What made the first playthrough somewhat interesting also happened to be annoying. There are no clues as to what to do during Shelter 2. There are a few tips that pop up at certain points, but they’re rarely helpful as they often appear after you have figured out the function they point out on your own.
This would be fine if the gameplay was intuitive, but it’s not. I spent a huge chunk of the game baffled as to what I was supposed to do. I thought, “Surely there must be more to this than hunting and feeding my kittens.” That was it, though, and even it was a struggle.
The controls constantly felt as though they were fighting against me. To hunt, you must simply run into an animal. However, on the keyboard, there’s no analog buttons or joysticks to make minute adjustments. So, if you’re chasing a small rabbit, and it turns, typically you’ll over correct because the controls are so insensitive.
Your cubs feed automatically once you catch an animal, but to eat yourself, you have to utilize the right mouse button, which by default is mapped to another function as well. Having contextual controls when the default method of control is a keyboard and mouse is bad design for a title that has so little complication to its control scheme already.

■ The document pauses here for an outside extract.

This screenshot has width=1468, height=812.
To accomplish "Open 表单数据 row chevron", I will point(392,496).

Visually, I initially liked the watercolor aesthetic. However, when I started playing, it started getting in the way more than it pleased the eye. Trying to track a small darting target through an abstract playfield is infuriating. I can’t see it as a way to simulate the vision of a lynx either, because big cats usually have great motion tracking.

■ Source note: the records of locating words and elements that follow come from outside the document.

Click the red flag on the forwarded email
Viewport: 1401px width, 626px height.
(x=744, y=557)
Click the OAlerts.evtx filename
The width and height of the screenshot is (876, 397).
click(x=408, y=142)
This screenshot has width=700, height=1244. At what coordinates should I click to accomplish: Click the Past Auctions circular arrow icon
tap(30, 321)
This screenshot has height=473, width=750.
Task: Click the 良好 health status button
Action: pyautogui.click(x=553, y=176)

There were many times when the odd textures and color scheme would hinder depth perception and I wasn’t sure if my prey had despawned or ran into tall grass. There is a “sense mode” you can activate to subdue the colors and highlight prey in red, but you can’t use it while running, or for more than a few seconds at a time. Having more freedom with sense mode would have done quite a bit to allay my frustration with the inability to distinguish motion easily.
The textures are just awful as well. They’re constantly clashing, with the sun looking like a ball of churning blonde hair, bushes being pixelated blobs, and the whole thing looked like the results of the airbrush tool in MS Paint. When you run, there is some sort of blurred effect on the sides of the screen which I at first thought was screen tearing. It was such an odd visual design choice, especially since certain scenes looked really good, such as the initial scene approaching the den with the constellations in the background. It’s a shame, because with a little more detail with the textures and colors, the visuals could have looked unique and popped.

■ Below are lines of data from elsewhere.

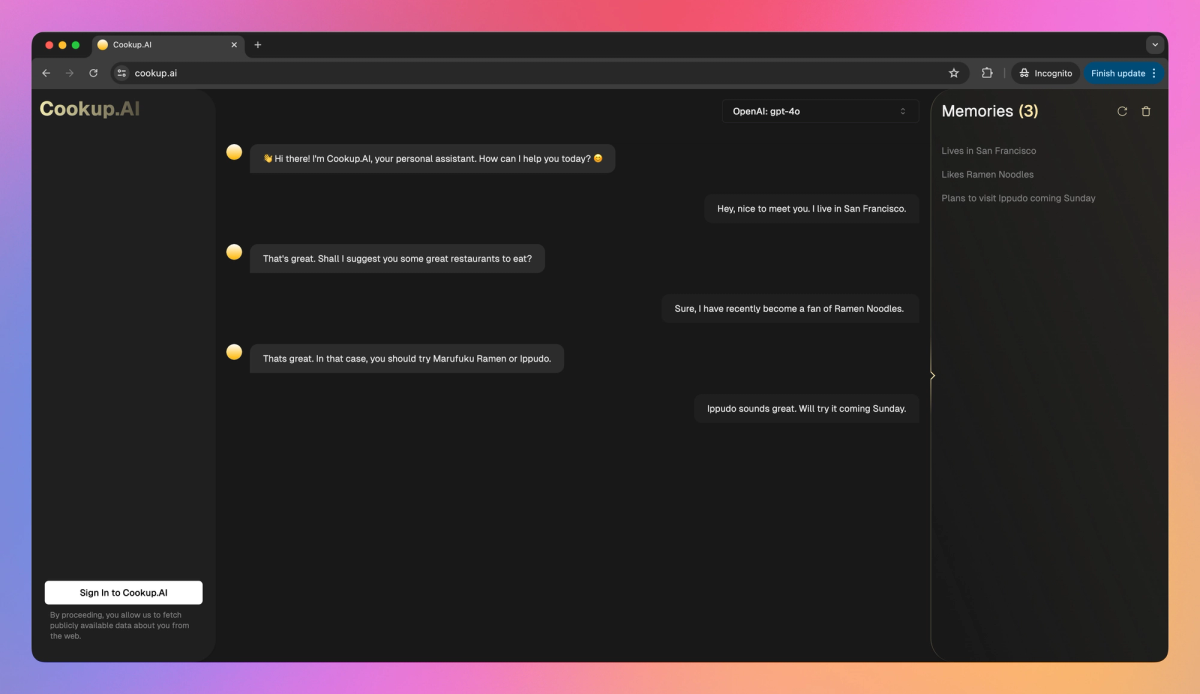The width and height of the screenshot is (1200, 694).
Task: Click inside the cookup.ai address bar
Action: click(160, 73)
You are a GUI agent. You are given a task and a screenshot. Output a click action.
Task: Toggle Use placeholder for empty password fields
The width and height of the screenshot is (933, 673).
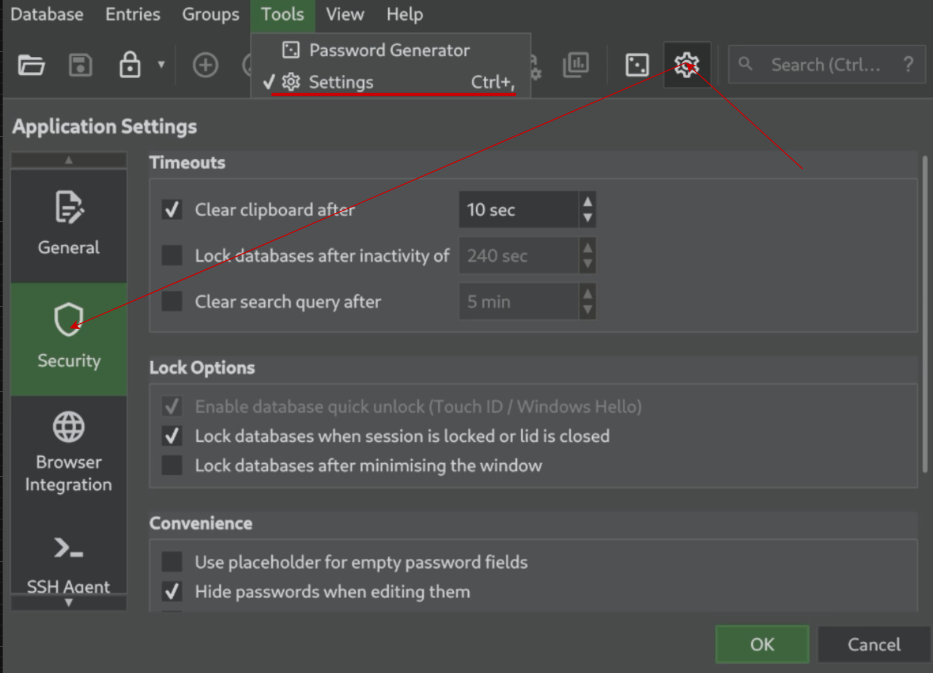tap(172, 562)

As of writing, Shelter 2 is still fairly buggy. I was constantly having both my kittens and prey clip into things and lose their pathfinding abilities. At times models would oddly rotate into the ground, and this took away from the small things it did right. It’s hard to feel caring and empathetic towards your kittens when they start walking steadily into a boulder, or sink through the ground. Also, sometimes I would be chasing prey and it would simply vanish. That was the final straw with my chance of enjoyment. If a game is only two hours long, doesn’t have a large scope, and has issues with the few things it does do, bugs are a sign that it’s not just my personal tastes that are keeping me from meshing with it.
I have heard that there are some antagonists in the game world in the form of randomized wolf encounters, but I didn’t run into a single enemy through two playthroughs. Lack of an adversary coupled with the dearth of any real reason to explore and the terrible map had me staying in the same little swatch of territory for the entirety of both runs. Maybe this resulted in missing some sort of huge point, or something really cool to see. However, even if that is the case, the game certainly did a poor job of encouraging me to do anything outside of feeding my spawn until they left me high and dry.
It’s a shame, because Shelter 2 covers a subject matter that isn’t touched on very often. Projecting the human thought process into a role of a creature that lacks the ability to understand what we find so precious without anthropomorphizing it is a tough thing to do. Something went wrong in the design process. For all its flaws and little to no redeeming qualities, I cannot recommend this game. I really wanted to enjoy the adventure of living as a lynx mother, but technical flaws alone have me wary of playing another Might and Delight title. Although the game is only $14.99, the entertainment value offered is far below that.
I recommend sitting this one out for a while and seeing if patches add content or functionality.